We set off from Newark in the snow on Monday morning and after twenty hours of travel landed in Delhi yesterday morning.  The first thing we noticed was the smokey smell, reminiscent of the London smogs of our childhood.  Then as we emerged through the barrier of bored men holding notices with people's names on, the dogs, barky and fractious, but not threatening.  A young man finally coalesced  from the sea of notices bearing my name and led us to a grey and stained concrete multi-storey, barely distinguishable through the smokey haze, where his battered saloon awaited us.   The drive to the hotel took an hour or so in a honking motorcade with bikes and scooters weaving between the cars and tuk tuks.
Yesterday evening we met up with our friend Sarah and her colleague Lotte, who by an odd coincidence have been working here for the last three weeks.  Following Sarah as she weaved confidently through the middle of a crowded market with the help of Google maps, it suddenly struck me how smartphones are enveloping us in an information bubble which obviates the need to actually inhabit the places in which we travel.  Later, the talk turned to Trump and it hit me that his presidency happened while we were all staring into our 'phonescreens pulling in information confirming our own prejudices and then we looked up and found Trump in the Whitehouse and the UK leaving the EU and we wailed "how did this happen?"

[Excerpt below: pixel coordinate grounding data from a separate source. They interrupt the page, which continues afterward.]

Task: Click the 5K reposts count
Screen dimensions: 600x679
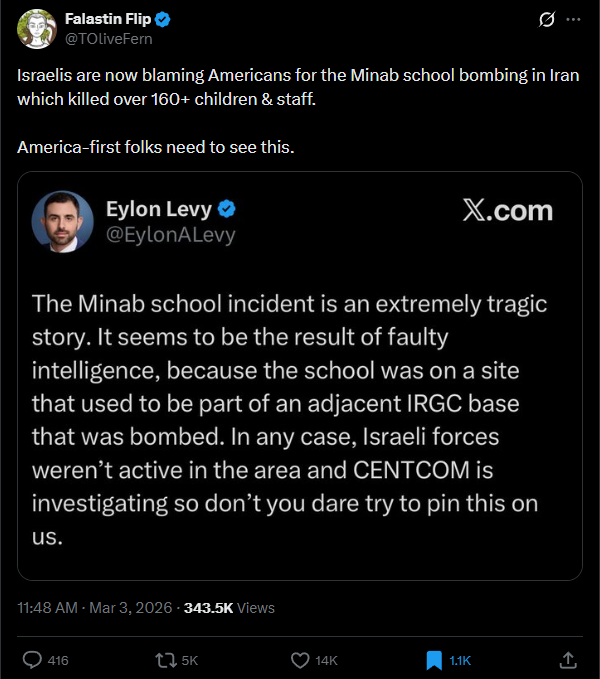Action: [x=188, y=660]
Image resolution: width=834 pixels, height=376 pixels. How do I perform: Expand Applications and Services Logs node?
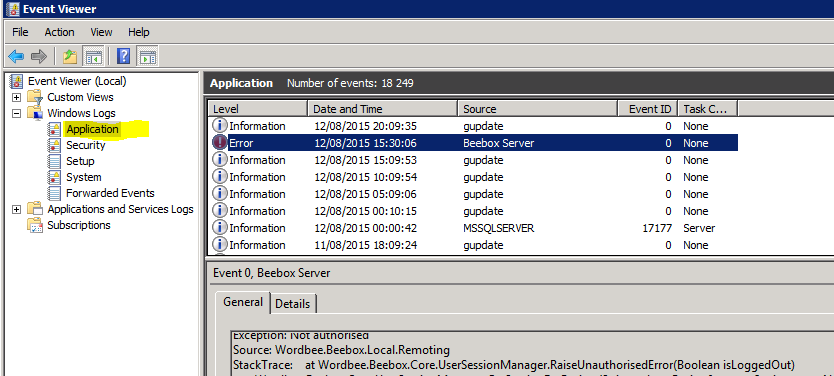[x=16, y=210]
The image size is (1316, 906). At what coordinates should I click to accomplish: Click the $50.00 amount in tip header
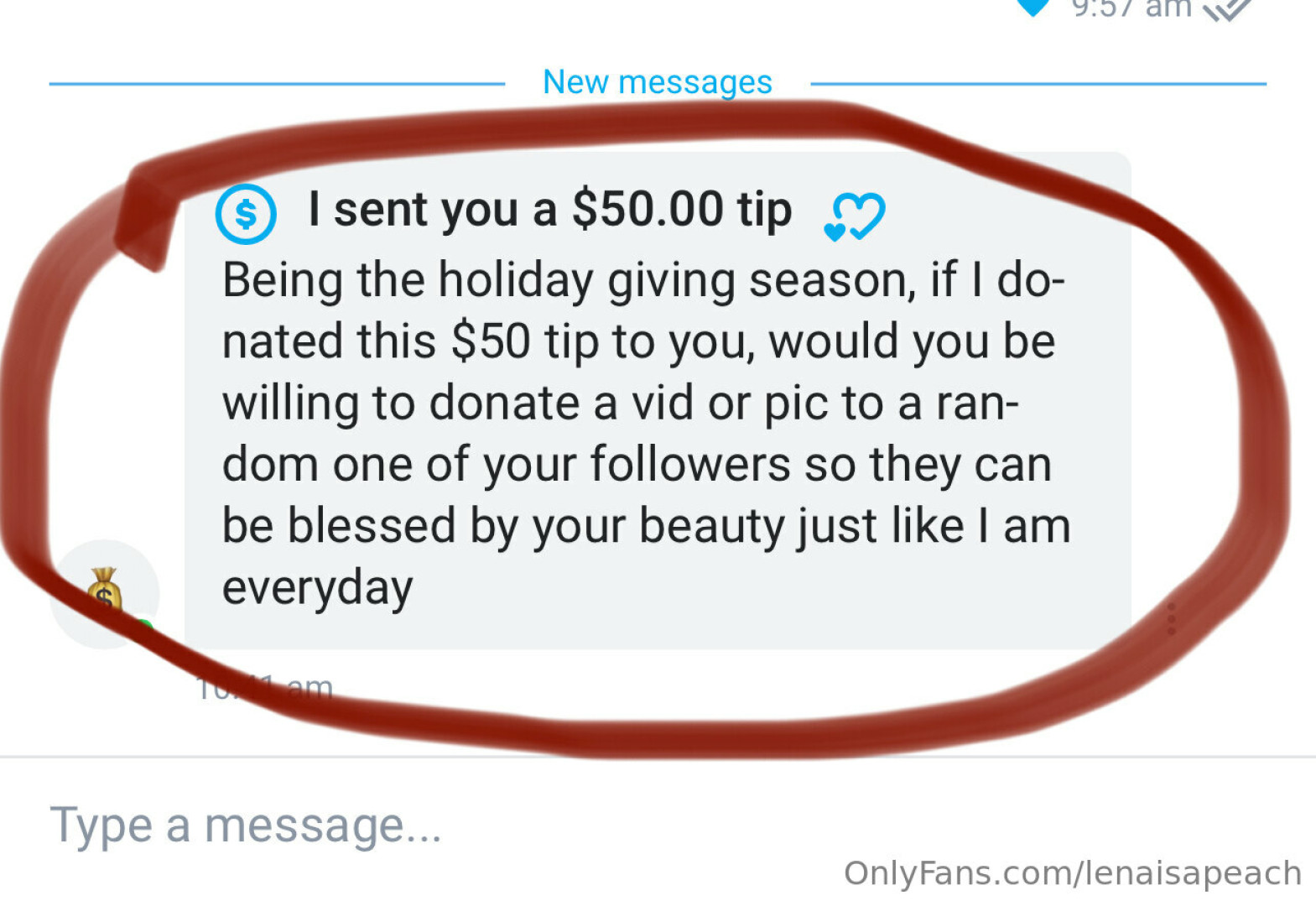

I like to record first impressions because they are so fleeting and then they disappear forever.  Coming to a country for the first time we are especially vulnerable as our preconceptions collide with reality and we struggle to adjust both until they agree with each other.  At the moment the thing that's impressed me most is the dense complexity of Delhi, that there is so much diversity in wealth, social standing, culture, mood and time.  In the space of twenty four hours I've seen:

  • Government buildings surrounded by barbed wire and sentry posts, like world war two prison camps.
  • Air conditioned shops stuffed with globally fashionable goods.
  • Comfortable Indian middle class old buggers eating fine traditional food served by uniformed waiters.
  • A tiny frail thin man with a tubercular cough curled up on a metro station wall preparing to die as comfortably as he can.
  • Outright hostility and open-handed helpfulness.
  • A man having a shit on a piece of wasteground next to a busy thoroughfare.
We've got two and half months of this and as I sit here in my hotel room, satellite TV flickering, I'm facing this prospect with a mixture of intense excitement and outright fear.